Лист вздохнул и взял поводья.
«Духи смерти, — подумал он. — Это одержимость. Бедняга Жало на грани помешательства».
И все же, обдумывая слова напарника, Лист понял: он и сам в эти дни ощущал нечто подобное. Была напряженность, было ощущение собственной управляемости, была одержимость. Одержимость. Как будто рядом парил некто невидимый, насмешливый и враждебный. Духи? Да нет — скорее, отзвук того, через что он прошел со времен первого набега Зубов. Он пережил крах процветающей развитой цивилизации. А сейчас ехал по странному миру, покрытому пеплом и сорной травой. Может, он и был одержим — тяжестью еще не отмершего прошлого, памятью о потерях.
Обряд изгнания духов, сдается, будет к месту.
Лист тихонько произнес:
— Духи, если вы тут есть, то выслушайте меня. Убирайтесь из кабины. Это приказ. Мне нужно работать.
Он рассмеялся, покрепче взялся за поводья и приготовился править упряжкой своих кошмаров.
Ощущение чьего-то незримого присутствия стало непреодолимым.
Лист чувствовал, как что-то полуосязаемое охватило его и начало засасывать.
Это туман, сказал он себе. Темно-синий туман, что плещет в окно и плотно окутывает фургон. Или нет? Некоторое время Лист сидел, не шевелясь, и вслушивался — вокруг царила тишина. Он выпустил из рук вожжи, повернулся и внимательно осмотрел кабину. Никого. Зачем так нервничать?
Но тревога не уходила, и это были уже не шутки. Страхи Жала заразили его и плодили новые, они все росли и росли, и Лист был бессилен перед ними. Но в таком состоянии просто невозможно вести фургон! Нужно успокоиться, и только тогда получится впасть в транс, необходимый для того, чтобы править кошмарами. А пока он затылком чувствует чей-то колючий взгляд, транса ему не видать.
«Дождь, — подумал Лист. — Этот отвратительный дождь. Он кого угодно сведет с ума».
Он четко и твердо произнес:
— Я говорю серьезно.

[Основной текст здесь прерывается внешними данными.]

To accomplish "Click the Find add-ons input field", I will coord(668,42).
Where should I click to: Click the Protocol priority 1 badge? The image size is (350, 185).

Покажитесь — и убирайтесь из кабины.
Тишина.
Он снова взял в руки поводья.
Бесполезно. Ему не сосредоточиться. Он знал много способов, позволяющих сконцентрироваться, привести себя в полнейшее душевное равновесие, но удастся ли добиться этого сейчас, когда его не отпускает непонятная тревога? Нужно было попытаться. Он должен справиться. Фургон и так слишком долго стоял на месте.
Лист собрал в кулак всю силу воли, постепенно восстановил внутреннее спокойствие и заставил себя погрузиться в транс.
Казалось, все шло как надо. Тьма поманила его. Он стоял на пороге. И уже шагнул было внутрь.
— Что за дурак, что за глупый дурак. — Бесстрастный голос, внезапно прозвучавший из пустоты, вгрызся в уши подобно иглозубым мышам Белой пустыни.
Транс улетучился. Лист вздрогнул, как от удара, и выпрямился. От возбуждения его глаза горели, а лицо залил румянец.
— Кто здесь?
— Положи поводья, приятель. Ехать дальше по этой дороге — только зря время тратить.
— Выходит, ни я, ни Жало не сошли с ума. Тут и правда кто-то есть!
— Дух! Да, дух, дух, дух! — На него обрушился ливень хохота.
Лист почувствовал облегчение. Лучше уж дух, чем фантазия собственного помутившегося сознания. Сумасшествия он боялся гораздо больше, чем каких-то невидимок. К тому же он догадывался, кто это такой.